■ Request ■
According to the chapter on setting up a development environment, which two tools are used to build development environments?

■ Selected passage ■
2  Setting up a development environment

I have to start with one of the hardest chapters of the book, which is how to set up a development environment for Python.

If you are already using Python, you are likely already familiar with setting up per-project development environments using tools like pyenv. I would still suggest you read this chapter and see if you agree with how I approach this issue. You may want to adapt your current workflow to it, or keep on doing what you’ve been doing up until now, it is up to. If you’re completely new to Python, then you definitely need to read this chapter, but also, I need to remind you that this is not a book about Python per se. So I won’t be teaching you any Python (I wouldn’t really be competent to do so either) and you might want to complement reading this book with another that focuses on actually teaching you Python. Remember, this book is about building reproducible analytical pipelines!

2.1 Why is installing Python such a hard problem?

If you google “how to install Python” you will find a surprising amount of articles explaining how to do it. I say “surprising amount” because one might expect to install Python like any other piece of software. If you’re already familiar with R, you could think that installing Python would be done the same way: download the installer for your operating system, and then install it. And, actually, you can do just that for Python as well. So why are there 100s of articles online explaining how to install Python, and why aren’t all of these articles simply telling you to download the installer to install Python? Why did I write this chapter on installing Python?

Well, there are several thing that we need to deal with if we want to install and use Python the “right way”. First of all, Python is pre-installed on Linux distributions and older versions of macOS. So if you’re using one of these operating systems, you could use the built-in Python interpreter, but this is not recommended. The reason being that these bundled versions are generally older, and that you don’t control their upgrade process, as these get updated alongside the operating system. On Windows and newer versions of macOS, Python is, as far as I know, never bundled, so you’d need to install it anyways.

Another reason why you should install a Python version and manage it yourself, is that newer Python versions can introduce breaking changes, making code written for an earlier version of Python not run on a newer version of Python. This is not a Python-specific issue: it happens with any programming language. So this means that ideally you would want to bundle a Python version with your project’s code.

The same holds true for individual packages: newer versions of packages might not even work with older releases of Python, so to avoid any issues, an analysis would get bundled with a Python release and Python packages. This bundle is what I call a development environment, and in order to build such development environments, specific tools have to be used. And there’s a lot of these tools in the Python ecosystem… so much so that when you’re first starting, you might get lost. So here are the two tools that I use for this, and that I think work quite well together: micromamba and pipenv.

The workflow is as follows:

  • Install micromamba, a lightweight package manager.
  • Using micromamba, create an environment that contains a Python interpreter and the pipenv package.
  • Using this environment, install the required packages using pipenv.
  • pipenv will automatically generate two very useful files, Pipfile and Pipfile.lock.

In the following sections I detail this process.

2.2 Creating a project-specific development environment

What we want is to have project-specific development environments that should include a specific Python version, specific versions of Python packages and all the code to actually run the project. If you do this, you have already achieved a great deal to make your analysis reproducible. Some would even argue that it is enough!

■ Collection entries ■
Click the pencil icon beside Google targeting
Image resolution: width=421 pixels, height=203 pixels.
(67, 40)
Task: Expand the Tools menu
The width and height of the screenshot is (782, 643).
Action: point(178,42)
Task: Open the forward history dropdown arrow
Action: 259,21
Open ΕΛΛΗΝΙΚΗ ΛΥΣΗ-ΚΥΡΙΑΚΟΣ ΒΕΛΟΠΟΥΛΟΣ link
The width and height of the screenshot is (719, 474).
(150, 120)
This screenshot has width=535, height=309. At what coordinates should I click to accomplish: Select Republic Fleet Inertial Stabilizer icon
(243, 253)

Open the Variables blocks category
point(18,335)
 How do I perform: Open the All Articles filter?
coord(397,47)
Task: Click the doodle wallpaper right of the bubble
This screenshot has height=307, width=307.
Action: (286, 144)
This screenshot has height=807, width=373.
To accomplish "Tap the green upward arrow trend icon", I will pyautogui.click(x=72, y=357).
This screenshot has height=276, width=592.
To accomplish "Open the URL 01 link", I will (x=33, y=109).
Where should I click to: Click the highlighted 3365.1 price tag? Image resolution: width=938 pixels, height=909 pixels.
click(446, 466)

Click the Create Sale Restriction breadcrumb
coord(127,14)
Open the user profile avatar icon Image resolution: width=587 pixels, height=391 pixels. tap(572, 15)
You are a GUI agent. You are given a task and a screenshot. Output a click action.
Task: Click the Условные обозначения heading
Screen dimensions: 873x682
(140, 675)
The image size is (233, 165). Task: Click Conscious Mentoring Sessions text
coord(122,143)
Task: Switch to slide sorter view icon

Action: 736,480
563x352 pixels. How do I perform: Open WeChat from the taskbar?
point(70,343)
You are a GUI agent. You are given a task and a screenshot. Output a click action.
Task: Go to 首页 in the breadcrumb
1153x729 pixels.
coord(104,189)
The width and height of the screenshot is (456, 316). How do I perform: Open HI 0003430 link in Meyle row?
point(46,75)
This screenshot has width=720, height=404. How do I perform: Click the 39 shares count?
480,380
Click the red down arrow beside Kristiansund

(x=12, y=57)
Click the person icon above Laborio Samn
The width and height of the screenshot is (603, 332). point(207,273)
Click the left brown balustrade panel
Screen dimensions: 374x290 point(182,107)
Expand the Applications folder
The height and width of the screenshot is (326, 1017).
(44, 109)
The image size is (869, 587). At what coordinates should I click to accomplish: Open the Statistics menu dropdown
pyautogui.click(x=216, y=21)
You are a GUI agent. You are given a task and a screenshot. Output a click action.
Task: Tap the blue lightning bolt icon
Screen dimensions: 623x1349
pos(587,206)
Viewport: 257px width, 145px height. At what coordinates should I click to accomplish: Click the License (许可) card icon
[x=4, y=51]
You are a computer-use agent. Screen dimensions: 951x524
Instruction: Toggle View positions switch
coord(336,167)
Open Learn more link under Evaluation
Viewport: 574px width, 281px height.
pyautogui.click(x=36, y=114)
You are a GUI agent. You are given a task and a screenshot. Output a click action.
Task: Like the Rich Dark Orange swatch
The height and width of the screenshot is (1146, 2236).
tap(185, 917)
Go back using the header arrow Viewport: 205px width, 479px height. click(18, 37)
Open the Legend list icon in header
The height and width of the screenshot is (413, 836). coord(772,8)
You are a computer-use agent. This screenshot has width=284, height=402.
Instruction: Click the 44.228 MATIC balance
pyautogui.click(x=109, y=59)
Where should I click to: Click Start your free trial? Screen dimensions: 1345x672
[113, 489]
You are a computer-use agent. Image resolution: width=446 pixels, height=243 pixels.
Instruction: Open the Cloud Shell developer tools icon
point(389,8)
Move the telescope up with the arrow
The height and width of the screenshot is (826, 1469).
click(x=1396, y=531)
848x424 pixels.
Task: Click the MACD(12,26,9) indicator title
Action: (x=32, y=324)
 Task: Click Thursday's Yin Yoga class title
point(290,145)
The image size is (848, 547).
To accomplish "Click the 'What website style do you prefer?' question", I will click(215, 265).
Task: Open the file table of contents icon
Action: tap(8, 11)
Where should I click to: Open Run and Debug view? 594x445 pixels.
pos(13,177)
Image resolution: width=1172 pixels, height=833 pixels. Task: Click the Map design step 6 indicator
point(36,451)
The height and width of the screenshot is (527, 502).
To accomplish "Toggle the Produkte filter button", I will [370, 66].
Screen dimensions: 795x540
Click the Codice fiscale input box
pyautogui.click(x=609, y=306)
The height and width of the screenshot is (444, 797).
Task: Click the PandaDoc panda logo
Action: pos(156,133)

■ Correct output ■
Micromamba and pipenv.